It doesn’t take a pandemic to keep grandparents from being able to help out after a new baby arrives. Work schedules, finances, geography, ill health—there are many reasons why you may not be able to be on the scene to help the new parents. That doesn’t mean you can’t help out, though. In the next few weeks, I’ll be sharing some ways that you can support new parents without being there.
Today, we’ll hear from Sheryl Cooksley, a postpartum doula from Family Tree Doula Services. Enjoy!
Not so long ago, grandparents were allowed inside the hospitals, birth centers or homes where their latest grandbaby (or babies) was being born. Not now.
Grandparents could fly across the country without hesitation and race in to see the new family all in the same day. Not now.
Grandparents were retired, empty nesters with unlimited time on their hands to provide endless joyful hours providing care to the new family. Not now.
Although grandparents had to be very cautious, especially during flu season, they did not have to follow the protocols that are becoming the new normal during this pandemic. Washing hands and using hand sanitizer has always been a requirement to be around new babies, but donning masks, self-isolation, even quarantining are all present-day necessities for new grandparents. These obstacles may leave grandparents feeling helpless and angry.

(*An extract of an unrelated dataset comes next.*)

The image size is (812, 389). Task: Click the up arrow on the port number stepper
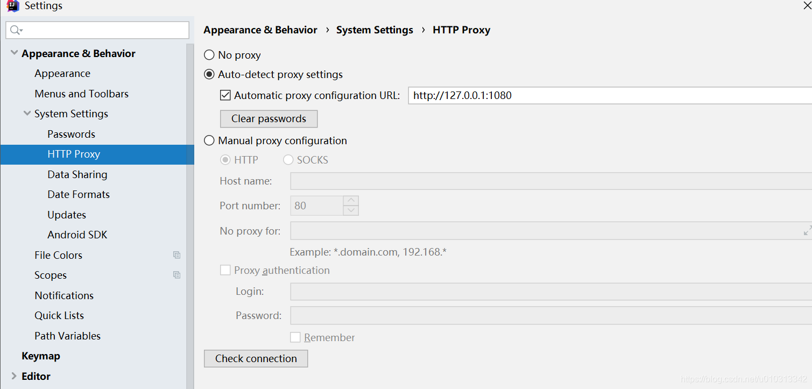[351, 201]
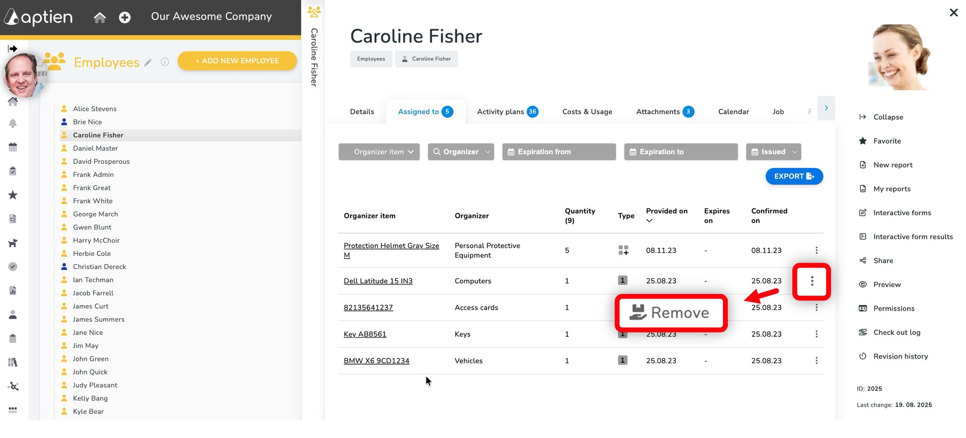Click the home icon in top bar
This screenshot has width=966, height=438.
(x=100, y=18)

They wanted to cook meals and fold those cute tiny baby clothes and HOLD THEIR GRANDBABY. They wanted to guide the new parents using the knowledge they gathered in their grandparenting class and from a lifetime of caring for children and babies. They took the time to get up-to-date and learn all about the mountains of baby gear, new parenting philosophies and grandparent etiquette. They had planned on doing the night shift and making sure the new parents were well prepared to be on their own. They were ready to be the best grandparents (and parents) EVER.
This was not how it was supposed to be!
This was not what they had planned.
So now what? What CAN they do that is safe and makes sense? Well, if they cannot be there in person, they CAN be at the other end of a video call on Zoom or WhatsApp offering moral and emotional support. But what about the physical care and support that cannot be done virtually?

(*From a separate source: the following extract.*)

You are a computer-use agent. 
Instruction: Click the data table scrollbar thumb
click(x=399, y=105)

Enter the postpartum doula. A postpartum what?!? Doula. Postpartum doulas, like those at Family Tree Doula Services, provide emotional, physical, and instructional support to new parents. They are professionally trained to provide non-judgmental and unbiased care and information. They have been trained in newborn care, care of the birthing person or new parent, and how to recognize Perinatal Mood and Anxiety Disorders. They are up to date on all the latest safety protocols for babies and know how to find the resources that new parents are just too tired to look up. Most of all, postpartum doulas take new parents from feeling overwhelmed, anxious, and fearful, to confident and prepared to go it alone with their new baby. Doulas provide daytime or overnight (everyone’s favorite) care, help with sleep strategies and support all forms of infant feeding.
How can grandparents help if they cannot be present to help?

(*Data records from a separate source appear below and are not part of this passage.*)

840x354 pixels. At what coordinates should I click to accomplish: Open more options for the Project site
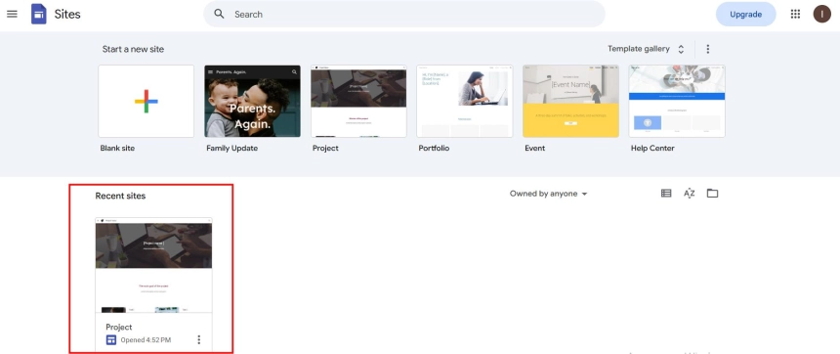pyautogui.click(x=198, y=339)
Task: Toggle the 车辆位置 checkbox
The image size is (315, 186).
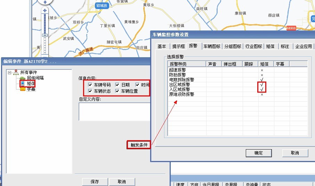Action: coord(118,91)
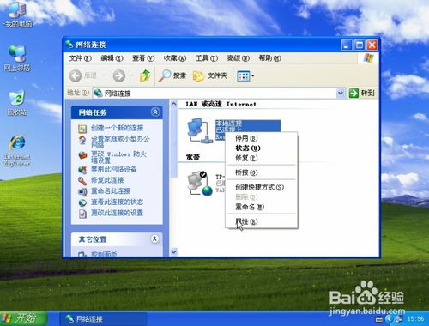429x326 pixels.
Task: Open the Views dropdown in toolbar
Action: (245, 76)
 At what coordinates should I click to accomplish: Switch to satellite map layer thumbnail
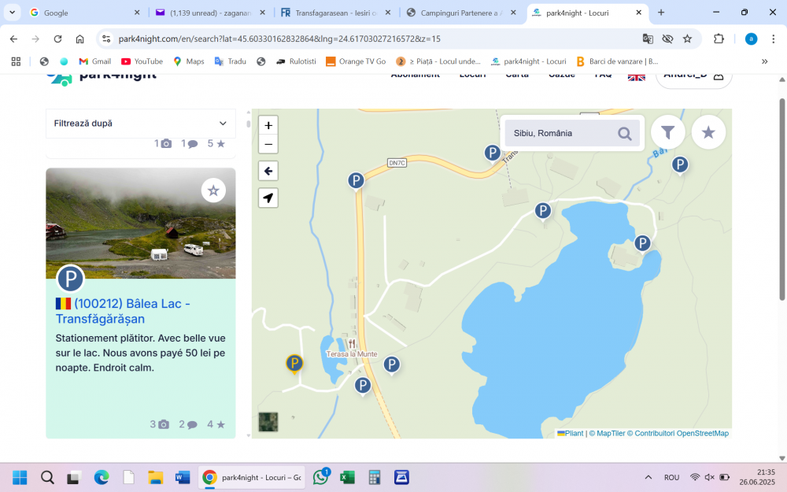[268, 422]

They can learn more about postpartum doulas and, since they cannot be present at the birth or nearby to help postpartum, they can broach the subject of hiring a postpartum doula with the parents-to-be. Grandparents across the country can look up postpartum doulas in the new parents’ area and help pay for hours of care. Once parents have found the postpartum doula they love, preferably one that offers gift certificates, has services that are able to be added to BabyList, or accepts payments from anyone who wants to help, grandparents can offer financial support in lieu of being physically present. It is the gift they CAN give. And it is far more helpful than a big pile of baby “stuff”. Grandparents can make the process that much easier for the parents-to-be by vetting the services first, making the calls to check on the doula’s availability, and then providing a list of their top 3 postpartum doula care providers (with links to the websites, of course).
Grandparents and postpartum doulas make a great team. Together they are helpful additions to the New Family Team. (Ok…and even knowing about postpartum doulas elevates your “cool” status A LOT!)